Африканцы всегда готовы к любым вашим действиям. Канину немедленно разрыдался, повторяя имя потерявшегося сына. Я какое-то время молча слушала его причитания, а потом молвила:

- Канину, приведи Каберо сюда. Его не повесят. Он останется на ферме, с матерью.

Канину не прекратил свои завывания, но некстати вырвавшееся у меня словечко "повесят" не прошло мимо его слуха. Вопли стали еще пронзительнее, и он принялся расписывать, каким многообещающим помощником рос Каберо и как он, отец, отдавал ему предпочтение среди остальных детей.
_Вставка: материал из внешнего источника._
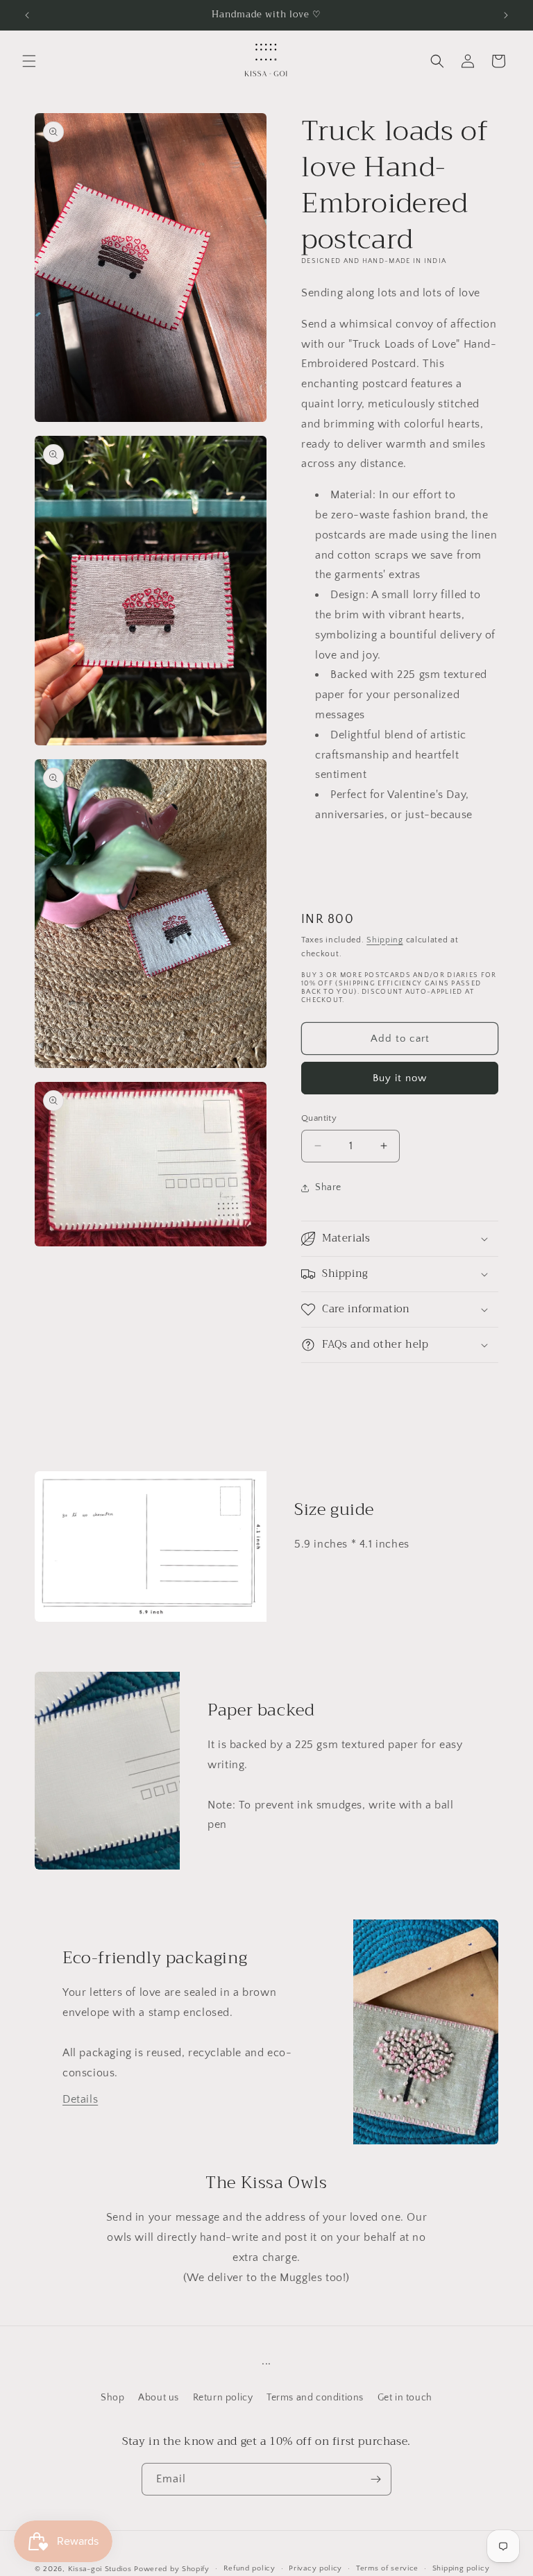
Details (80, 2099)
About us (158, 2397)
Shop (112, 2397)
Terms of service (387, 2568)
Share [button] (328, 1187)
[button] (29, 61)
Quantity (319, 1118)
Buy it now (400, 1078)
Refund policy (249, 2568)
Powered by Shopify (172, 2569)
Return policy (223, 2397)
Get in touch (405, 2397)
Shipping (384, 939)
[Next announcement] (506, 15)
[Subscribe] (375, 2479)
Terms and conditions (315, 2397)
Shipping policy (461, 2568)
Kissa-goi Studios (100, 2569)
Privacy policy (315, 2568)
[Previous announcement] (27, 15)
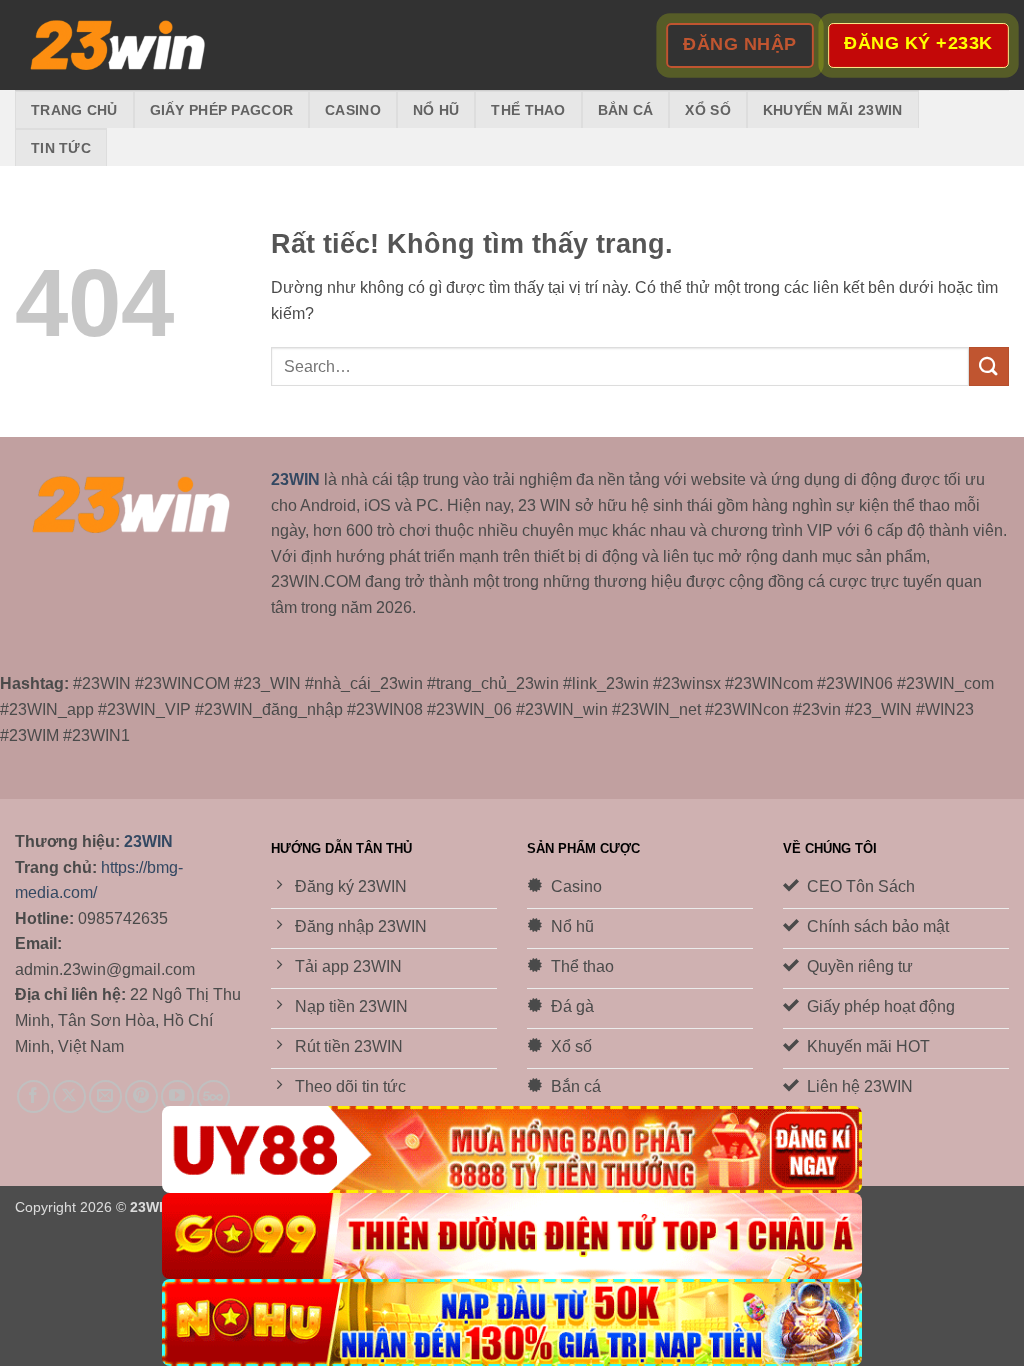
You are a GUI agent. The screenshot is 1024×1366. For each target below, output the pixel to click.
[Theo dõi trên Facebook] (33, 1096)
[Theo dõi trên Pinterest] (141, 1096)
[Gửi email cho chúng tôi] (105, 1096)
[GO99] (512, 1236)
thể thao (528, 110)
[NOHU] (512, 1322)
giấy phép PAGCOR (222, 110)
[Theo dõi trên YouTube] (177, 1096)
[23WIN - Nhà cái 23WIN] (115, 45)
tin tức (61, 148)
У Канину было множество детей и внуков, которые ввиду близости его деревни все время болтались неподалеку. Среди них имелся крохотный внучонок - сын одной из дочерей Канину, выданных замуж за маасаи, вернувшейся назад вместе с отпрыском. Внука звали Сирунга. Смешение кровей обусловило такую живость, такую изобретательность и сообразительность, что в нем виделось что-то сверхчеловеческое: это был живой огонь, неисправимый сорванец, любимец всей фермы. На беду, он страдал эпилепсией, из-за чего его боялись остальные дети: они не принимали его в свои игры и дразнили шайтаном.

Сжалившись над бедняжкой, я взяла его в дом. Болезнь не позволяла ему работать, зато он наполнял дом весельем и повсюду следовал за мной, как черная вертлявая тень. Канину знал о моей привязанности к этому ребенку, но до поры до времени просто улыбался, как всякий снисходительный дед; теперь же он ухватился за него, как за непобедимое оружие. Он уверенно заявил, что предпочел бы, чтобы Сирунгу десять раз сожрали леопарды, лишь бы сохранить Каберо; теперь, когда Каберо не стало, пускай и Сирунга пропадает - ему, Канину, все равно, ибо Каберо был солнцем его очей и отрадой его сердца.

Если бы Каберо действительно сгинул, я бы предоставила этому новоявленному Давиду оплакивать своего Авессалома и не вмешивалась в семейную драму. Но если он выжил и скрывался теперь у маасаи, то это было еще более драматично: это была борьба за детскую жизнь.